(TASK STATEMENT):
The expected output is the line with "Оборудование (757, 1166)" plus all lines after it to the end of the material below, reproduced exactly, with pictures omitted and nothing else included.

(DATASET EXCERPTS):

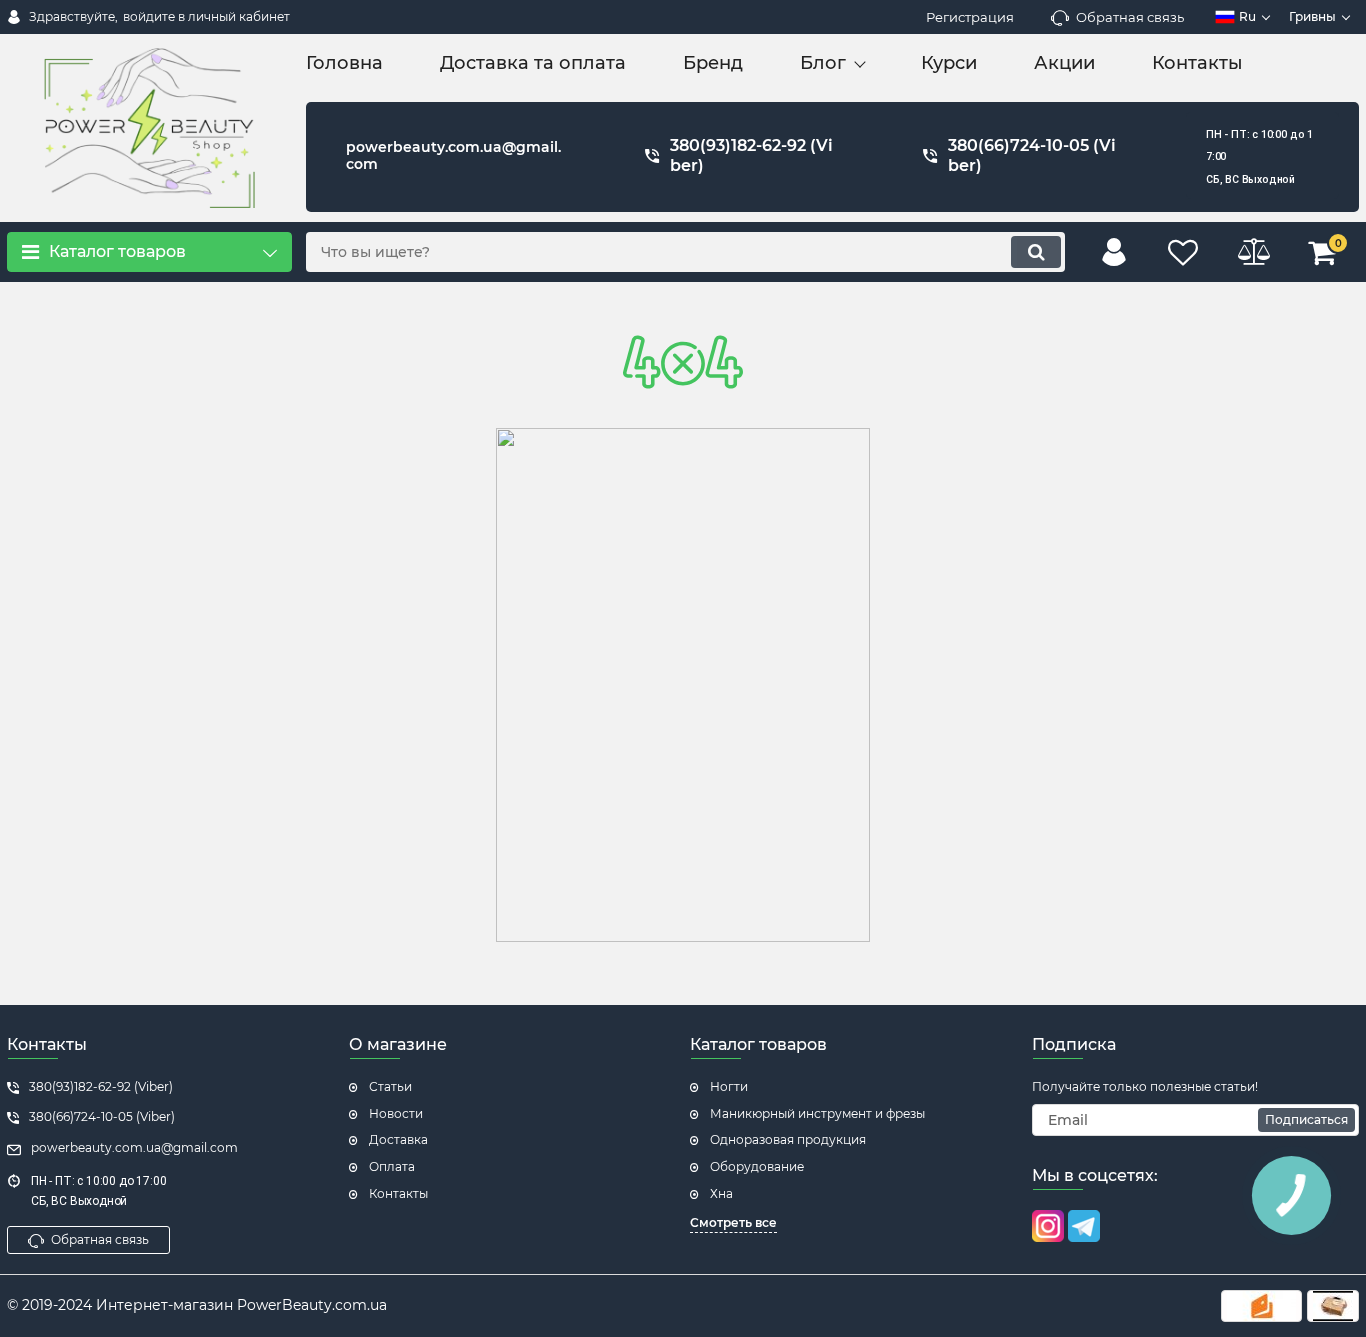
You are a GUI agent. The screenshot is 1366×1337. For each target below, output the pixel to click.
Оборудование (757, 1166)
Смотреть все (733, 1222)
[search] (1036, 252)
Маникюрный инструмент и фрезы (817, 1113)
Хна (721, 1193)
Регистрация (970, 17)
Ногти (729, 1086)
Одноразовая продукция (788, 1139)
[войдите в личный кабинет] (1114, 252)
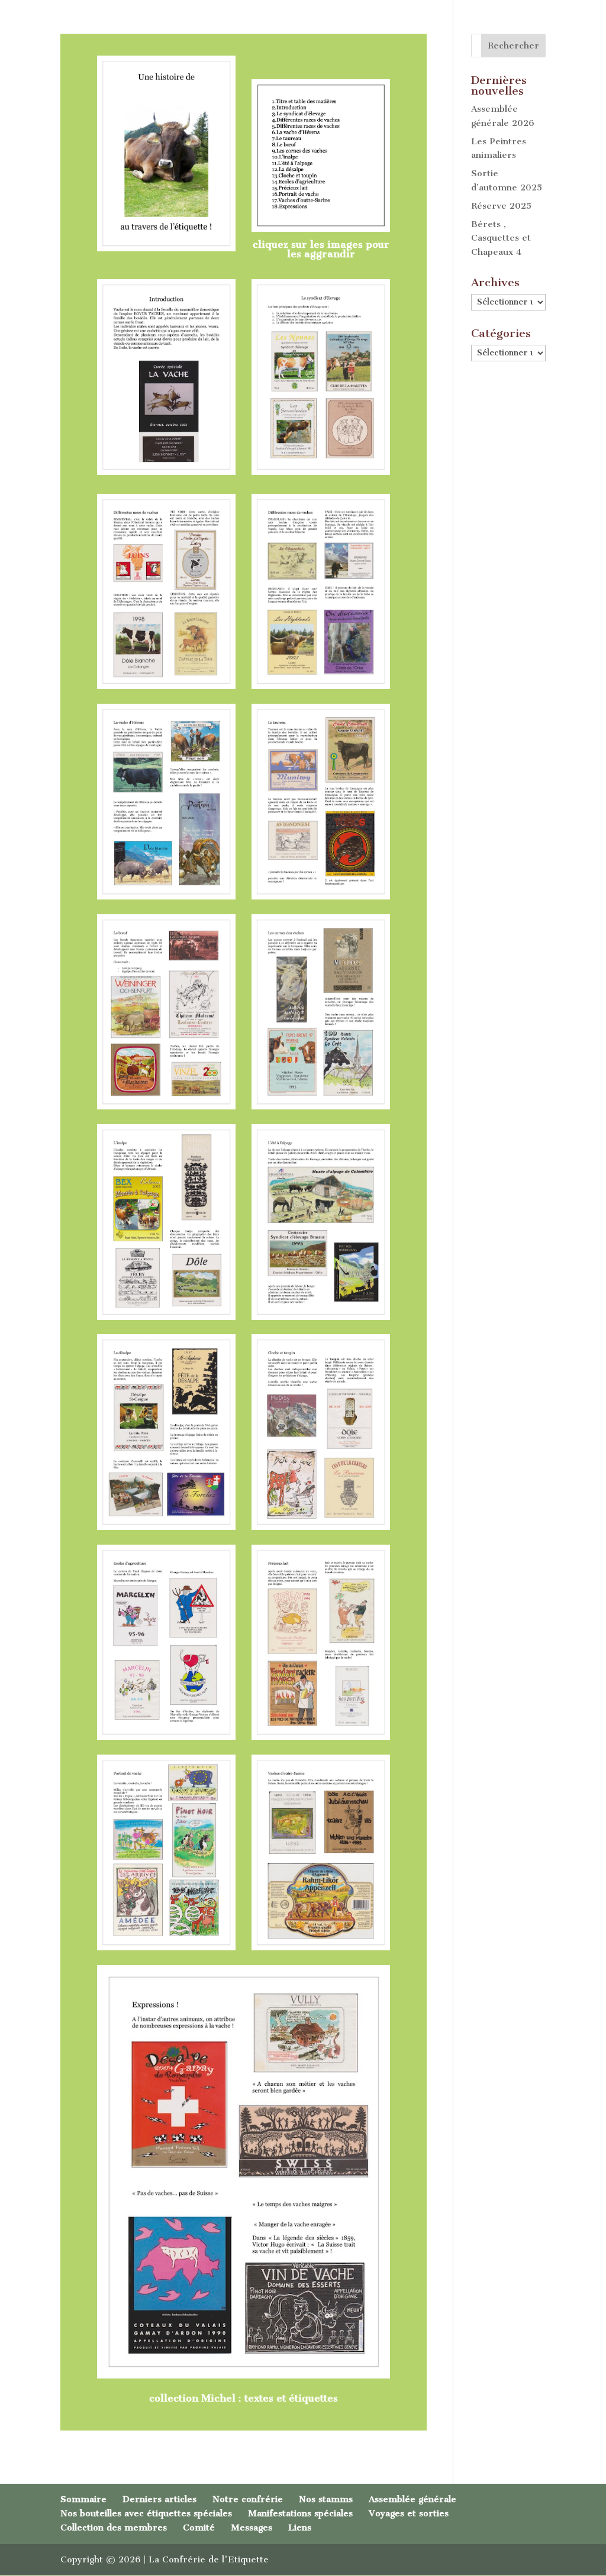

(EXPECTED OUTPUT):
Оборудование (757, 1166)
Смотреть все (733, 1222)
[search] (1036, 252)
Маникюрный инструмент и фрезы (817, 1113)
Хна (721, 1193)
Регистрация (970, 17)
Ногти (729, 1086)
Одноразовая продукция (788, 1139)
[войдите в личный кабинет] (1114, 252)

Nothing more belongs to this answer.